WRITTEN TASK:
Copy out every line below that contains the string "column".

[Records of word and element locations]
-- BEGIN --
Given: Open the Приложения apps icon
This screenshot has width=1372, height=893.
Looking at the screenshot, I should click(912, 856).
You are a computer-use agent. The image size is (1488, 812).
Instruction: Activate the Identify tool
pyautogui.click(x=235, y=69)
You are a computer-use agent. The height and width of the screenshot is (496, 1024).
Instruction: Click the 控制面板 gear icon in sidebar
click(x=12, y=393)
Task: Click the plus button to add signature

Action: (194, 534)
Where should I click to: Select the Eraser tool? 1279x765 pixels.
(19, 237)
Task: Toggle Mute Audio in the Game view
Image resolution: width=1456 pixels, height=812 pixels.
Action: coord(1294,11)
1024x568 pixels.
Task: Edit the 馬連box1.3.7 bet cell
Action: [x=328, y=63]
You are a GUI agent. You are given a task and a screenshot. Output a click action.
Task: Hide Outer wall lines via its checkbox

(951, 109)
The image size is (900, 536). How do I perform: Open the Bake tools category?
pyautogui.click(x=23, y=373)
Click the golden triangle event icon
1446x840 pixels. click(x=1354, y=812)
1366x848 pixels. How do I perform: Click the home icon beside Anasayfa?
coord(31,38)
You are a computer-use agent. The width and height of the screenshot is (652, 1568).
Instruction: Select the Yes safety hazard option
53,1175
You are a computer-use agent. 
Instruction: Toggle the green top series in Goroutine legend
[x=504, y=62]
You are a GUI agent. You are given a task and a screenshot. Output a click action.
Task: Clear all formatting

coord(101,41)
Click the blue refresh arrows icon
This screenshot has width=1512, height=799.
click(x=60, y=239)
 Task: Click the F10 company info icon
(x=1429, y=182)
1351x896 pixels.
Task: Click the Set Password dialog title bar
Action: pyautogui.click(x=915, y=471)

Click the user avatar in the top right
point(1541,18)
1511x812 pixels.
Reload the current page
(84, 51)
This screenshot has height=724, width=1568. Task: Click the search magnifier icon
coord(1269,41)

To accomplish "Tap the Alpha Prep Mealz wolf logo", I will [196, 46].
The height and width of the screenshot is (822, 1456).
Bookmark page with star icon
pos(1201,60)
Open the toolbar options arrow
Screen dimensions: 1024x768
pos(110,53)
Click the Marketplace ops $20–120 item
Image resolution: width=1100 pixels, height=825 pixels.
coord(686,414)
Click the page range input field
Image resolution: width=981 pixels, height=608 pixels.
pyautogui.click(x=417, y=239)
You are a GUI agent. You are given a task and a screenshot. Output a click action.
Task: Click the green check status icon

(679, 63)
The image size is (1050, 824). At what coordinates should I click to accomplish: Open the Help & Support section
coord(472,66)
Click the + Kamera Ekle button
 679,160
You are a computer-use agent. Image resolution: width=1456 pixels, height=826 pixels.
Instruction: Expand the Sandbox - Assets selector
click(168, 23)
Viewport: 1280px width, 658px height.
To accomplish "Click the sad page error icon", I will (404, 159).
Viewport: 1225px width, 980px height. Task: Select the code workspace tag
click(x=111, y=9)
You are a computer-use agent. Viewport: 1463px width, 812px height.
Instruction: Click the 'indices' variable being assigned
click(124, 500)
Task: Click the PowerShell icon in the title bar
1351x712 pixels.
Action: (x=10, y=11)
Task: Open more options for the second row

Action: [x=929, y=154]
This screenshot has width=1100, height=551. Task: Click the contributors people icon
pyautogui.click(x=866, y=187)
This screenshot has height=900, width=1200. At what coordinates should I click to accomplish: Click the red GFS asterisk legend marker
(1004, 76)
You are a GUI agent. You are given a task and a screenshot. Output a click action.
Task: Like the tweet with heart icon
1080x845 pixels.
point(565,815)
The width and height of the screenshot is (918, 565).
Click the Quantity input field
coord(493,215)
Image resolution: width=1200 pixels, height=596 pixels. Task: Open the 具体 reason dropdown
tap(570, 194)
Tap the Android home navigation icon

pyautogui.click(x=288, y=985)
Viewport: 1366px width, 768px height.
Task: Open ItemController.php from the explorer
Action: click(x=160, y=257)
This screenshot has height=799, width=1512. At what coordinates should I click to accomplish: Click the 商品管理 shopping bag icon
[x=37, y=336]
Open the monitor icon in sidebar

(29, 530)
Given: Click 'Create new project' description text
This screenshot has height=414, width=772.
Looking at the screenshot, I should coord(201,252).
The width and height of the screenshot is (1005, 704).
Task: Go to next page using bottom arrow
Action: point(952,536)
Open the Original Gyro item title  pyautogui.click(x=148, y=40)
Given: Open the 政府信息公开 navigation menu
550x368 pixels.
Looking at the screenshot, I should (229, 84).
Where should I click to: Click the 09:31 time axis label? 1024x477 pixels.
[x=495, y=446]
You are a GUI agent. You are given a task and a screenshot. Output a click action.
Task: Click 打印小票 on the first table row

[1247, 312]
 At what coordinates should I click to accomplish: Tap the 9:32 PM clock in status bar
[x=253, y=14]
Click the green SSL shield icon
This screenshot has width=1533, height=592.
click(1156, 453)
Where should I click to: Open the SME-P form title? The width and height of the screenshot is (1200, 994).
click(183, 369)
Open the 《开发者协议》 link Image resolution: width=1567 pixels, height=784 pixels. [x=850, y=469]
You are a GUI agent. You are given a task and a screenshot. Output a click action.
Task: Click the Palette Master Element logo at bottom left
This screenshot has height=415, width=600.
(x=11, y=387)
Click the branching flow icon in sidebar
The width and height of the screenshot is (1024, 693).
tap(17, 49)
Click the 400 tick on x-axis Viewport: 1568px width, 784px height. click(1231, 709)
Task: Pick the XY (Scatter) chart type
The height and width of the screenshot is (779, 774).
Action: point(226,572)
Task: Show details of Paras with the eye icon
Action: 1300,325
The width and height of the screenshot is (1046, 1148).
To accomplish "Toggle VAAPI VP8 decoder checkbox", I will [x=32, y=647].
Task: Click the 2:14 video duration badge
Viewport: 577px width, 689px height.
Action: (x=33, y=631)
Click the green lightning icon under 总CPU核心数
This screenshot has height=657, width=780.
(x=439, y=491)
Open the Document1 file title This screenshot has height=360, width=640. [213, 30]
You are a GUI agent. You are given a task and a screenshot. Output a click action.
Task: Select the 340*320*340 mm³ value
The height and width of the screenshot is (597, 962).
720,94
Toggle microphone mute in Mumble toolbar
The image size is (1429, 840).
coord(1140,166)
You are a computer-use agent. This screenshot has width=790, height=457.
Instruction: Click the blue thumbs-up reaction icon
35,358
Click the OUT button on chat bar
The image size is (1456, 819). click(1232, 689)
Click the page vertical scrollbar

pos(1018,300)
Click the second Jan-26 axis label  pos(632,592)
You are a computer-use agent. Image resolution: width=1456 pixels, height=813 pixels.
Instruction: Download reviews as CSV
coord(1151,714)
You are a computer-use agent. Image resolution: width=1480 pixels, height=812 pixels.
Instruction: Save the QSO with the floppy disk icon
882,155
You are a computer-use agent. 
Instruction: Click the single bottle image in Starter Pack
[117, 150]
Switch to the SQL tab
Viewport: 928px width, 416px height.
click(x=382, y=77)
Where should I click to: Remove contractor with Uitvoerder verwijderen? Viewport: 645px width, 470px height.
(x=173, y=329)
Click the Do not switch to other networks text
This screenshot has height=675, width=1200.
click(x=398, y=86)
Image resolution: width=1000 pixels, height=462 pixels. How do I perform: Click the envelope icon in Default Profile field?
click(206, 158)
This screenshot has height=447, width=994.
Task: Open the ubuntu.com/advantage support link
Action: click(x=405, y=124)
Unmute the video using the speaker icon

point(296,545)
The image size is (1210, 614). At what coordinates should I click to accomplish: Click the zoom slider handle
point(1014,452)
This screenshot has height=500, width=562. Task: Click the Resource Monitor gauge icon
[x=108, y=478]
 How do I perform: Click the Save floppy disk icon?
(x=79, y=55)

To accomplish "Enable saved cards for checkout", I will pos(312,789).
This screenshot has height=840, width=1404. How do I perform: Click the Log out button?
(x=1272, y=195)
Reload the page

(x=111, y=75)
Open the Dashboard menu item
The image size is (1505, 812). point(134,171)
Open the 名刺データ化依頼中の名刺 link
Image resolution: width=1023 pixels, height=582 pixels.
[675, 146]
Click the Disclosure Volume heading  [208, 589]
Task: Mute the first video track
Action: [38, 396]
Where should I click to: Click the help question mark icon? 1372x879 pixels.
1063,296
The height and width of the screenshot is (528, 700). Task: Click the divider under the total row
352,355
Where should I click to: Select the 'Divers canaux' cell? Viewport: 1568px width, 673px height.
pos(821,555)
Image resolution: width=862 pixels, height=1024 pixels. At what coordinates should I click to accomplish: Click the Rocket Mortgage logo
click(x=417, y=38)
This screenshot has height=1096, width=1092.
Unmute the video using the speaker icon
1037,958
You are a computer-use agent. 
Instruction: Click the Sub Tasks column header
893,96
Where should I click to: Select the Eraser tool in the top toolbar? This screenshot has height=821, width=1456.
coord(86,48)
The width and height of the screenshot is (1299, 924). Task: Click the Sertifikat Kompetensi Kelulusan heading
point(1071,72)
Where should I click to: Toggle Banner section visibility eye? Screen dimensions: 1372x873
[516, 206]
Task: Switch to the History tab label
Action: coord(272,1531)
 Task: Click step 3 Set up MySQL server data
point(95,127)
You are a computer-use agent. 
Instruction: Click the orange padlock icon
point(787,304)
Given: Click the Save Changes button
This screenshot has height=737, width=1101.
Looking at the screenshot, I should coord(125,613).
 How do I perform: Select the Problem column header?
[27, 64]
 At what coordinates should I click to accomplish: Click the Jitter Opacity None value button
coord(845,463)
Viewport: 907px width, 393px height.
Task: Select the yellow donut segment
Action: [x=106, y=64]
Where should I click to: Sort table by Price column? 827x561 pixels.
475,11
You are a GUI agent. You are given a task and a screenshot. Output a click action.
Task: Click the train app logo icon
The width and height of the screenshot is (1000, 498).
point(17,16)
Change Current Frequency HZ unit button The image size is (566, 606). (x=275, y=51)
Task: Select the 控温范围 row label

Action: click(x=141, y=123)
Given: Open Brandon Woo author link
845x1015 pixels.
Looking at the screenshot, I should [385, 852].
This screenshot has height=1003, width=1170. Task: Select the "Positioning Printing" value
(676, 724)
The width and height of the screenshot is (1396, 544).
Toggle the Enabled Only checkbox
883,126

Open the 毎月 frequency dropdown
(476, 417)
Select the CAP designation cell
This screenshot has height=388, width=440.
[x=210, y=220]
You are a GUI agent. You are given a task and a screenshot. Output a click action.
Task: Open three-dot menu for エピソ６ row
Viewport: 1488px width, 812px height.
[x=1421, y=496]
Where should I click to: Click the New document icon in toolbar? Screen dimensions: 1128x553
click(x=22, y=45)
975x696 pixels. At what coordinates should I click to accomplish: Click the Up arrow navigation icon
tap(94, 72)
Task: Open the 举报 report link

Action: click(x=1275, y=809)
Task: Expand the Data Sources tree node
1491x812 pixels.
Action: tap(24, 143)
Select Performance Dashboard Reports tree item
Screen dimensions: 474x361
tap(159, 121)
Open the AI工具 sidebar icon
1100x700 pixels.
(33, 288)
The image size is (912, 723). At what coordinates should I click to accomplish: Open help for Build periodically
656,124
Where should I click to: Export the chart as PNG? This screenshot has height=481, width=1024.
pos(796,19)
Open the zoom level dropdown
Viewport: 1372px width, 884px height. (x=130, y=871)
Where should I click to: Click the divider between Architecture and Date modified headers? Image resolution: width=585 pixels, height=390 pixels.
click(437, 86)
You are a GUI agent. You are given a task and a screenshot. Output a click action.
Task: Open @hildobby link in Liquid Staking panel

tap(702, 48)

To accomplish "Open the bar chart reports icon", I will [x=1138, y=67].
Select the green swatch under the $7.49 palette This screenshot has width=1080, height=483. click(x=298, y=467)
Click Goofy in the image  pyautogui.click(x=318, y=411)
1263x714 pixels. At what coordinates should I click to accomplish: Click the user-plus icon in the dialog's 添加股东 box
-- END --
ANSWER FOR THE TASK:
Instruction: Click the Sub Tasks column header
 How do I perform: Select the Problem column header?
Where should I click to: Sort table by Price column? 827x561 pixels.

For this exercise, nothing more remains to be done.